* Data for this task
--- START ---
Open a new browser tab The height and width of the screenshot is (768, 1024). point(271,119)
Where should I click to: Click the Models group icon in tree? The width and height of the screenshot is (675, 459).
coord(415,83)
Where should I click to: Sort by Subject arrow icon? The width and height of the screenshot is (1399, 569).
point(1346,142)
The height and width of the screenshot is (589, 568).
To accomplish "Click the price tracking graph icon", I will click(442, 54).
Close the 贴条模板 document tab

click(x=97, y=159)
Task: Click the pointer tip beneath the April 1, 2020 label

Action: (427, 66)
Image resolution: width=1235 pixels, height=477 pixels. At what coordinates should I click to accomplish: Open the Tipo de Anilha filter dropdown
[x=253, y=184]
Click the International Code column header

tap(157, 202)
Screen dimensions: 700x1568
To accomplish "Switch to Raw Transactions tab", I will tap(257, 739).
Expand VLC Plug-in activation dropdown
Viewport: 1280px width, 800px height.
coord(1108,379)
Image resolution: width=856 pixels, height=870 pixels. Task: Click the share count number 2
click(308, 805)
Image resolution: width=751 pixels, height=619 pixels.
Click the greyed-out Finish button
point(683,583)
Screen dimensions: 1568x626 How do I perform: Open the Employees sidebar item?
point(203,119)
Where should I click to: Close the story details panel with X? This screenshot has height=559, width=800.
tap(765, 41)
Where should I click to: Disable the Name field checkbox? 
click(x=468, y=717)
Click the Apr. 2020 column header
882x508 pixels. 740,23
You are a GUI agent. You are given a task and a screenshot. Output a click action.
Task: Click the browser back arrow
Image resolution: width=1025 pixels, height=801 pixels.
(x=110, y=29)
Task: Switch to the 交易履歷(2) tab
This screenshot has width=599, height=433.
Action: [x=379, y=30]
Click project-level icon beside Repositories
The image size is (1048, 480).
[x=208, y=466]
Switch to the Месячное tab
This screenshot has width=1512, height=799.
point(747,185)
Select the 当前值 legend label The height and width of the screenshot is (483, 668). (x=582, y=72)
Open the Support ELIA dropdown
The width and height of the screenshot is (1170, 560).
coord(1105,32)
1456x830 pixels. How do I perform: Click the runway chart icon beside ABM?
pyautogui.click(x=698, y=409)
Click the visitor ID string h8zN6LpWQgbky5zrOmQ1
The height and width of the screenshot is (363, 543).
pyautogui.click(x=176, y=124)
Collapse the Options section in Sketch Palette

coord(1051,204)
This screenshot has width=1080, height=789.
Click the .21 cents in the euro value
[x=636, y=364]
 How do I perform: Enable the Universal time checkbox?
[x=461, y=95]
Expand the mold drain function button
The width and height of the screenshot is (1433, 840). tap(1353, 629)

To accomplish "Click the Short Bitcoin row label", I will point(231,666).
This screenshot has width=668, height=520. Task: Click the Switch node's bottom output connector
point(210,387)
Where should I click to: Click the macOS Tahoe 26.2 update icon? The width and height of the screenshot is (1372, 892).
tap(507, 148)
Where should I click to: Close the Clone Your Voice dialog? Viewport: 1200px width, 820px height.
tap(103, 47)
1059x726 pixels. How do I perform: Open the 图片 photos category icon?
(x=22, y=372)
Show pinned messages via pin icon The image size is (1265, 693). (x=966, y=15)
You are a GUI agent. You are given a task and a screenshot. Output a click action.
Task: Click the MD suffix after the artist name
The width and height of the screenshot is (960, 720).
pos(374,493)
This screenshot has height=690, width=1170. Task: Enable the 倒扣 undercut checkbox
--- END ---
* Exercise description
Return each line of the listing that holds the string "browser".

* Finished task
Open a new browser tab The height and width of the screenshot is (768, 1024). point(271,119)
Task: Click the browser back arrow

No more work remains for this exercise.